Since an arrest is the quintessential seizure, one would think the 1812 case would apply, but evidentially not by case law progeny. Could the ruling have come about due to the war of 1812?

I have been told, though I never really cared enough and/or am too lazy to bother to look it up, that at least in Virginia a few traffic offenses can be classified as attempted manslaughter. Such as, speeding well above what classifies as reckless driving or driving sufficiently intoxicated. I think the reasoning is that if one were to kill someone under those circumstances it would be manslaughter, and any reasonable person would know that excessive speeding or driving drunk carries a high risk of killing someone even though that person isn’t exactly trying to kill anyone, therefore, even though they didn’t kill someone, they still basically attempted to in being so careless. IOW, you really should be charged with manslaughter, you just were lucky enough to have no actually killed anyway.

I think different jurisdictions probably punish those actions similarly, they just may call it something other than attempted manslaughter, like maybe reckless endangerment or whatever.
That said, the whole “attempted” thing doesn’t really make sense to me. When I think of attempted murder, it seems more like you really tried to kill someone and just failed or were too incompetent to pull it off, so why punish the person less? I mean, they do the same thing with stinger operations, right? If someone intends to hire a prostitute or buy drugs or whatever and gets a cop, they’re technically “attempting” to possess drugs, yet the intention is the same and would have been the same if there wasn’t a sting. So I say either punish an attempt the same as the actual crime, assuming you can prove intent to commit the higher crime, or punish it for the crime that was actually committed if you can’t prove intent.

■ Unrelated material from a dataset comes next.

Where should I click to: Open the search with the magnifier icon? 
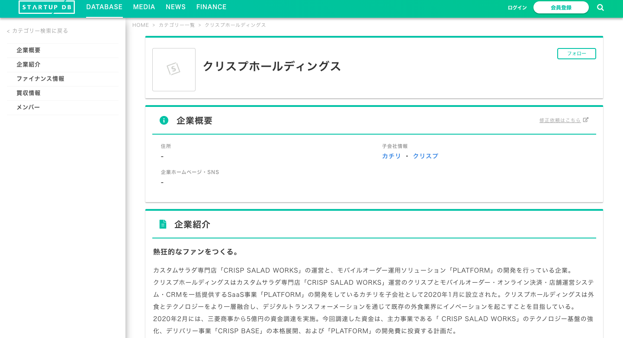tap(601, 7)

Say I was at a friends house, he had been taking prescription drugs that he had not had himself. Turned on me in blind rage, and bit me twice. Once hard on the arm, almost taking all of the skin off, and once on the face. Keep in mind, that individual did this after asking me to leave his house, and I did, but the moment I hit the bottleneck of the apartment, he had struck me in the face twice. I did not provoke nor incite some sort of rage, and it was completely self-fueled. After kicking his ass, and putting him on the floor, I put him in a VERY loose chokehold as if not to asphyxiate him, but to render him incapable of violence. After the fact, a group of individuals stood around, and didn’t call the cops after I put him in a passive restraint, and he had bit me then, after he tried to escape it. In what case and instant, is this violation of law? I have been told many things, but as it keeps going towards, they’re saying it’s attempted manslaughter. Thoughts?

— Also, he had dug his index and middle fingers up my nose as far as he could possibly get them.

Manslaughter includes killing someone in the heat of the moment.

If you tried to kill someone in the heat of the moment, but the gun malfunctioned, its attempted manslaughter.